Comprehensive understanding of the Java memory model

Reprinted from: https://blog.csdn.net/suifeng3051/article/details/52611310

The Java Memory Model is the Java Memory Model, or JMM for short. JMM defines how the Java Virtual Machine (JVM) works in computer memory (RAM). The JVM is a virtual model of the entire computer, so the JMM belongs to the JVM.

If we want to deeply understand Java concurrent programming, we must first understand the Java memory model. The Java memory model defines the visibility of shared variables between multiple threads and how to synchronize shared variables when needed. The efficiency of the original Java memory model is not very ideal, so the Java 1.5 version has been refactored, and the current Java 8 still uses the Java 1.5 version.

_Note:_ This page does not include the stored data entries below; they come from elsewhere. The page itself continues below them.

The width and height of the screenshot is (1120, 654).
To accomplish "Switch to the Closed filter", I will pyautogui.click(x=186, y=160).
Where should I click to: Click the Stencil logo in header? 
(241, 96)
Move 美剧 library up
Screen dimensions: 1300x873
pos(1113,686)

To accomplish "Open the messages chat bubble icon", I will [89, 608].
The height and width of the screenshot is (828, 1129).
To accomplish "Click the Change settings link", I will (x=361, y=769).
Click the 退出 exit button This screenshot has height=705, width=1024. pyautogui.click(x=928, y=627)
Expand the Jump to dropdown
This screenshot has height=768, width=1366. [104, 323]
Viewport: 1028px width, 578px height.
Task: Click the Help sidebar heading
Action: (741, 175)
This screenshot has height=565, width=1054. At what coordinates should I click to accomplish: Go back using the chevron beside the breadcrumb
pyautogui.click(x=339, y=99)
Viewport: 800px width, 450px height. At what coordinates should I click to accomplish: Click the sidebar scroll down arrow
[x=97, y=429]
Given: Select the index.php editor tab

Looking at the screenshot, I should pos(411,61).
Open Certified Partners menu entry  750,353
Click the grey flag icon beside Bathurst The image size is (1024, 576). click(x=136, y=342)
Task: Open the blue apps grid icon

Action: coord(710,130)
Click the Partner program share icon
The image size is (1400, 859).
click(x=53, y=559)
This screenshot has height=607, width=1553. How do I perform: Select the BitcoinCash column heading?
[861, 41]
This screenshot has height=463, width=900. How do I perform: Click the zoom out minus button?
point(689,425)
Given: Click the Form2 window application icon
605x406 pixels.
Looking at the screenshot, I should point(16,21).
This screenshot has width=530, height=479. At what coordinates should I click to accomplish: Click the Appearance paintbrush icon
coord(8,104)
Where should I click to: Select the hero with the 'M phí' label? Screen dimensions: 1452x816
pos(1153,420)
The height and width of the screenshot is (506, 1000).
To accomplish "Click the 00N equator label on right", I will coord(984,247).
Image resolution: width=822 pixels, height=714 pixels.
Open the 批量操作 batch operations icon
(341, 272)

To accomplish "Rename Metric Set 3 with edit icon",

About concurrent programming

In the field of concurrent programming, there are two key issues: communication and synchronization between threads .

communication between threads

Thread communication refers to the mechanism by which threads exchange information. In imperative programming, there are two mechanisms for communication between threads, shared memory and message passing .

In the shared memory concurrency model, the common state of the program is shared between threads, and the threads communicate implicitly by writing-reading the common state in the memory. A typical shared memory communication method is to communicate through shared objects .

In the concurrency model of message passing , there is no public state between threads, and threads must communicate explicitly by sending messages explicitly. The typical message passing methods in Java are wait() and notify() .

For the communication between Java threads, you can refer to the communication between threads (thread signal) .

synchronization between threads

Synchronization refers to the mechanism that a program uses to control the relative order in which operations occur between different threads.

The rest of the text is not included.